The booklet is intended as a starting point for discussions with children
Helping families deal with children with Asperger's syndrome is the aim of a new book launched on Monday.
The illustrated bilingual booklet, My Brother Gwern - Fy Mrawd Gwern, is aimed at children aged four to seven whose siblings have the condition.
Author Dr Elin Walker Jones said it was a first in the Welsh language and one of only a few in English.
Around 250 delegates were attending a conference on Asperger's Syndrome at Cardiff's Millennium Stadium on Monday.
Autism is a developmental disability affecting social skills, and shares many traits with Asperger's syndrome.
There are thought to be around 18,000 children and adults in Wales with an autistic spectrum disorder (ASD).
Dr Walker Jones, a clinical psychologist at Conwy and Denbighshire NHS Trust, said her booklet was written in simple language for children to understand.
"It is written from a sister's perspective and is a talking point - somewhere to start a discussion with your children," she said.
But she said it was difficult to write a book that covered all cases.
"Each child is different, each family is different and each parent might have different priorities," she said.
"The most important thing is to love your child, and love them for what they are and work through things."
Jacqui Jackson, who has four children with autism, said that there were many misconceptions.
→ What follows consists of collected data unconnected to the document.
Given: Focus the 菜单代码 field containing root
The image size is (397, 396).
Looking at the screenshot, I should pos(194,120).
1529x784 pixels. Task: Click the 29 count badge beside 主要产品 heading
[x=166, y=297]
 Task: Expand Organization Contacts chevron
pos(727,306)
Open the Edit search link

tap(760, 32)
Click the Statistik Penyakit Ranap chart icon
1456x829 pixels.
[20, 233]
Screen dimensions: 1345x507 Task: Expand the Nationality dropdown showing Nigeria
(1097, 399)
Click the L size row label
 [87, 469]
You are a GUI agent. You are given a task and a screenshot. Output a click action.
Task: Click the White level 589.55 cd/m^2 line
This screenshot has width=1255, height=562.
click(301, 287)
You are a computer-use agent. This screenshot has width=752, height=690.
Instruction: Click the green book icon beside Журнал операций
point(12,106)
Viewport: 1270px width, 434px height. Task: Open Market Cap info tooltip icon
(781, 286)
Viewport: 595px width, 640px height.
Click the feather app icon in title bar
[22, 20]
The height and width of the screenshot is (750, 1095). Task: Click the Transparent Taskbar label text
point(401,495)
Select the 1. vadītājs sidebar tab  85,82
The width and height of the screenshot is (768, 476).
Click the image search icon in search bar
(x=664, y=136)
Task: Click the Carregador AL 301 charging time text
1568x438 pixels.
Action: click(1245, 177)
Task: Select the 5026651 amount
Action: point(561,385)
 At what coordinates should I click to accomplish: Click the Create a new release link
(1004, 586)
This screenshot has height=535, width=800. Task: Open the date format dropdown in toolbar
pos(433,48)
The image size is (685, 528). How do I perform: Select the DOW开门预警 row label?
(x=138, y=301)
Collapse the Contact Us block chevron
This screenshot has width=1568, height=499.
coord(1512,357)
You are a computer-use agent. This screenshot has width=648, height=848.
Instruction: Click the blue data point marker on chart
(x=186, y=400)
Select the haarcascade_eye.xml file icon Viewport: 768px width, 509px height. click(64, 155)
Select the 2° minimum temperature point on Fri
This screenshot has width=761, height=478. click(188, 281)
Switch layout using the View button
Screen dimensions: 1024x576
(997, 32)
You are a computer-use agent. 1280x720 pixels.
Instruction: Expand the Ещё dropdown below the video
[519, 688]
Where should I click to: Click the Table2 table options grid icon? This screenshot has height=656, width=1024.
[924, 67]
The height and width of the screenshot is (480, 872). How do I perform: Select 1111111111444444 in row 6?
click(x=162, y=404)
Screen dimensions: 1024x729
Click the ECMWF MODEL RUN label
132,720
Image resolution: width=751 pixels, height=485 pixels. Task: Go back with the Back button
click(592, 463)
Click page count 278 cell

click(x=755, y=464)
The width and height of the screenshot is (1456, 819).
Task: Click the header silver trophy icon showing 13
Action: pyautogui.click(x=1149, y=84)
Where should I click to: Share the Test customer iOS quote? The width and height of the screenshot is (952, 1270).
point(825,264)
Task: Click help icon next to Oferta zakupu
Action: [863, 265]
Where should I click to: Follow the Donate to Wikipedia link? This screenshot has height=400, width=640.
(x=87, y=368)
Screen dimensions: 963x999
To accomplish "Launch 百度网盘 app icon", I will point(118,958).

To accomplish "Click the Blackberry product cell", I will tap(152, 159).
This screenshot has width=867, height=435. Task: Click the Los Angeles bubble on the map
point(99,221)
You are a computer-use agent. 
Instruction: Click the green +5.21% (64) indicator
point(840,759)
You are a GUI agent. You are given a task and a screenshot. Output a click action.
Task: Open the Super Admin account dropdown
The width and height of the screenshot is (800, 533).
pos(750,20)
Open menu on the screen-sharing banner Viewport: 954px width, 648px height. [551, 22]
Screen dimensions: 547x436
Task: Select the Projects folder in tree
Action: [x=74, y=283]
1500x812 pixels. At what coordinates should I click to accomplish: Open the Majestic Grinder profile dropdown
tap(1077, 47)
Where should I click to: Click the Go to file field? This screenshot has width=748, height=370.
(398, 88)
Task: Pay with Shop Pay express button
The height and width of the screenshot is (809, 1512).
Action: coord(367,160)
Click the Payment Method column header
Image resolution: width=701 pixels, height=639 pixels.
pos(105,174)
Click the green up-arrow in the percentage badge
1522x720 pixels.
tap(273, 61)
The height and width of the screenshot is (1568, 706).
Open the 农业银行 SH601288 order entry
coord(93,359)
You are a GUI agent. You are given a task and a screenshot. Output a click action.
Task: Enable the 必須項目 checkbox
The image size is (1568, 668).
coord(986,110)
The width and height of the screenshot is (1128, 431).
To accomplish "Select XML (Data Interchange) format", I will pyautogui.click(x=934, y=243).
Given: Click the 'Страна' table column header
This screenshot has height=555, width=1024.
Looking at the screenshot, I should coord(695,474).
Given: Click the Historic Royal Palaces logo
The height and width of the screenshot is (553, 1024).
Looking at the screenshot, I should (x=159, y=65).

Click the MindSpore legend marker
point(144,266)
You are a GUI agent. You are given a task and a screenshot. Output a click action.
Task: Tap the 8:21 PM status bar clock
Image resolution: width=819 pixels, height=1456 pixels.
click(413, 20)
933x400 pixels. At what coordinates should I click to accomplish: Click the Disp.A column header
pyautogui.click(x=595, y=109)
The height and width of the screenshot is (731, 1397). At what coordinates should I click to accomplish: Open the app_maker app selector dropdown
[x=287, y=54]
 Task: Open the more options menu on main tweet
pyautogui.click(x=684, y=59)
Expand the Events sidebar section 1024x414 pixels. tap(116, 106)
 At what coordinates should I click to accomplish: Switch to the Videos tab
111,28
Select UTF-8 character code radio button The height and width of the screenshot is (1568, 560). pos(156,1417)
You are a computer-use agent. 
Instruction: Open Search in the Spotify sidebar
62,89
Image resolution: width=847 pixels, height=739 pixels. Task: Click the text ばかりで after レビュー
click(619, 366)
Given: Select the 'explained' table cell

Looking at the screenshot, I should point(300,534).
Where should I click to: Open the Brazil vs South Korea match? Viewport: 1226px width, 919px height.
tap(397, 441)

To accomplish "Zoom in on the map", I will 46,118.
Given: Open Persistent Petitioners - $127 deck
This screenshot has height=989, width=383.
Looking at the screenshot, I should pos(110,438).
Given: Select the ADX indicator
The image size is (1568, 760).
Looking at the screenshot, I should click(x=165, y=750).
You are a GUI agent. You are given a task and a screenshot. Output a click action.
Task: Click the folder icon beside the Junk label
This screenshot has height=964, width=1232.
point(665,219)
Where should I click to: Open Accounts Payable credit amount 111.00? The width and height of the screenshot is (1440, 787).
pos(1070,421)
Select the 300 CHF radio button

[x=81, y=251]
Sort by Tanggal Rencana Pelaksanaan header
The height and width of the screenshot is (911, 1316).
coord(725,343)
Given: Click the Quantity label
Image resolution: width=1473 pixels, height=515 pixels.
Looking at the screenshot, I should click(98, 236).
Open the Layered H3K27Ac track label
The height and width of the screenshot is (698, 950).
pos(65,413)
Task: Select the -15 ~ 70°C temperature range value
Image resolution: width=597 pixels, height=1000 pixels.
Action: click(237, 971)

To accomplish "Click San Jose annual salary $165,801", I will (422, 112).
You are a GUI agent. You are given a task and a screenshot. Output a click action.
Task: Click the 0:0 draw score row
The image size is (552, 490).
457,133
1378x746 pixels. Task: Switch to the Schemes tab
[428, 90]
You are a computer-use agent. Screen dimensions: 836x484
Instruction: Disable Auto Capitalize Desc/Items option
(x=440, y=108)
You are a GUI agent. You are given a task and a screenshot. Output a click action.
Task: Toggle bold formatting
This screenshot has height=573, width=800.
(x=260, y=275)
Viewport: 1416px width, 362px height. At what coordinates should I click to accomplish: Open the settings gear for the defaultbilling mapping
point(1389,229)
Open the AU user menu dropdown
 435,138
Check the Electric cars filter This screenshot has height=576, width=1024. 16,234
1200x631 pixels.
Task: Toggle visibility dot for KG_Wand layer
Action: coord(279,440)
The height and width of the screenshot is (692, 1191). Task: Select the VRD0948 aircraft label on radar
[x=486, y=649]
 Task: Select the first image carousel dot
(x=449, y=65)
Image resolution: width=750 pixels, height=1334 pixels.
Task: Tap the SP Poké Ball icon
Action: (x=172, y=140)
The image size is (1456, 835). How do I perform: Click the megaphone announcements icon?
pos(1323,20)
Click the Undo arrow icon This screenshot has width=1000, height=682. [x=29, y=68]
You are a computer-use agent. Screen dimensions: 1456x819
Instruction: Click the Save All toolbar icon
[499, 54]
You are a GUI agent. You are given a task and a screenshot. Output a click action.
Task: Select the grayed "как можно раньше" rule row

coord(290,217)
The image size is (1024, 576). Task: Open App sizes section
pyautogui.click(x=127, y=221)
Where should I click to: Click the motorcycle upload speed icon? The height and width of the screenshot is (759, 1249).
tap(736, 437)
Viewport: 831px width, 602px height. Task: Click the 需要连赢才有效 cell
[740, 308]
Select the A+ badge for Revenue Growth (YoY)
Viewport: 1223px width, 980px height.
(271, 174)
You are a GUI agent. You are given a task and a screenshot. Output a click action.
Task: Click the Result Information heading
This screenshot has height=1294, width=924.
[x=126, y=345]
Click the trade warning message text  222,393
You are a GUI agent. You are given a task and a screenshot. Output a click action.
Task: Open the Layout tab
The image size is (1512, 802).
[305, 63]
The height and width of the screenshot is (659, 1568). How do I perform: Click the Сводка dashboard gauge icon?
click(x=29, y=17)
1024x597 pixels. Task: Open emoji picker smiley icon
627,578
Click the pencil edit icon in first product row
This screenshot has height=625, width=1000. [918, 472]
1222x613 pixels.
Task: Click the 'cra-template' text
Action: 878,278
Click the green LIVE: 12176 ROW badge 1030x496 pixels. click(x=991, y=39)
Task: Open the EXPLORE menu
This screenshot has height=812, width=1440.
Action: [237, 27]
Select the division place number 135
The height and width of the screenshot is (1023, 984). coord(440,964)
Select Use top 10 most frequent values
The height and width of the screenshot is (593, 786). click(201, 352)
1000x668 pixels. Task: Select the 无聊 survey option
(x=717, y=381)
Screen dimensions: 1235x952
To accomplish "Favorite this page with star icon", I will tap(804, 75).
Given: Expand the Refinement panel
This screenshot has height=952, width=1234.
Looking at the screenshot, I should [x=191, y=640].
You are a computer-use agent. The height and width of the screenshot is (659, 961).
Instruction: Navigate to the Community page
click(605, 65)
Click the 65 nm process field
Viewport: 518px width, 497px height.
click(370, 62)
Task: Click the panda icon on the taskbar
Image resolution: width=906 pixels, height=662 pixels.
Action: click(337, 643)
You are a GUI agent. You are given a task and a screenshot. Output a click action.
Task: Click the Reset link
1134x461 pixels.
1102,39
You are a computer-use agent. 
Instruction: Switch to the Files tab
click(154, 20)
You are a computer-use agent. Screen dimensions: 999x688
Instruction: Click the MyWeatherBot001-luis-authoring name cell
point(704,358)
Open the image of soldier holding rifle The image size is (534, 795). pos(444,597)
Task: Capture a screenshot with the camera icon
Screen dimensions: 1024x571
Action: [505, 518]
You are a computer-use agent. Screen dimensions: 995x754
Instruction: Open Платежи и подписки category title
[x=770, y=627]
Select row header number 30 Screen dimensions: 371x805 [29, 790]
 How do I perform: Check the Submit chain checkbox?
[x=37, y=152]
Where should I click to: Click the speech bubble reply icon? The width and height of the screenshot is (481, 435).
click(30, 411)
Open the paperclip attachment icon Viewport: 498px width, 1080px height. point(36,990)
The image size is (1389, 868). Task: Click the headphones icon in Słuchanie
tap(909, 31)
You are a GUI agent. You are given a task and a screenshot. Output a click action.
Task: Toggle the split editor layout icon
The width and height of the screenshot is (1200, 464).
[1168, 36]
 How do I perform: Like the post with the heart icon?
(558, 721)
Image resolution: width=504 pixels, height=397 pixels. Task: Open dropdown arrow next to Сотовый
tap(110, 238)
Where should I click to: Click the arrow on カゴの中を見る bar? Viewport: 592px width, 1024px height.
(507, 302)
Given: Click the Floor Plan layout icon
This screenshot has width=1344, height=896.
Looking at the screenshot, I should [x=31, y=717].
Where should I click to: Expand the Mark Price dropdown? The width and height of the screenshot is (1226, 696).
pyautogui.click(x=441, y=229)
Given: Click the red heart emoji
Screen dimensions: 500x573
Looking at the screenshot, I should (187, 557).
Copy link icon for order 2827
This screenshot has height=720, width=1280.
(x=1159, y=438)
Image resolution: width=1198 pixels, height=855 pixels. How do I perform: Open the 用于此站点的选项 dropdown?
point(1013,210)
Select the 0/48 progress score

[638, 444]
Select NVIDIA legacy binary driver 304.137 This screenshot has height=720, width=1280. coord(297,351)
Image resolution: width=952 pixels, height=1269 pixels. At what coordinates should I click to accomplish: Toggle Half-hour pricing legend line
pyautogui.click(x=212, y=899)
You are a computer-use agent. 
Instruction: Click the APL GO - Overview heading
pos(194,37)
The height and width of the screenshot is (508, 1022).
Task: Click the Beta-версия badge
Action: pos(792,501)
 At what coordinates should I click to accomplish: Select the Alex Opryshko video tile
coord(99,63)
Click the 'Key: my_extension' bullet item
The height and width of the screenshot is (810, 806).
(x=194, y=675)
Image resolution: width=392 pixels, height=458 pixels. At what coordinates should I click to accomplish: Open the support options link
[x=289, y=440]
"It isn't always the case that they are good at maths like in Rainman [a film about autism starring Dustin Hoffman] - it's not like that," she said.
"My youngest goes into shops wearing earmuffs because he doesn't like the noise, and hits himself in the face if he doesn't like a smell."
She said that the more resources that were available for parents the better.
"The more information you have, the better-equipped you are at home with the children and to deal with problems in education," she said.
In her opinion, education was a key area as every child was different and had different needs.
"They [children with ASD] are totally unable to be flexible in thought - you have to adapt the environment to suit the child," she added.
Her 16-year-old son Luke Jackson, who has written a book called Freaks, Geeks and the Asperger Syndrome was one of the speakers at Monday's conference.
He said he decided to write the book because he said he did not find a lot of things on the internet very useful.
The day-long conference has been attended by parents of children with Asperger's syndrome and professionals including teachers and other education professionals.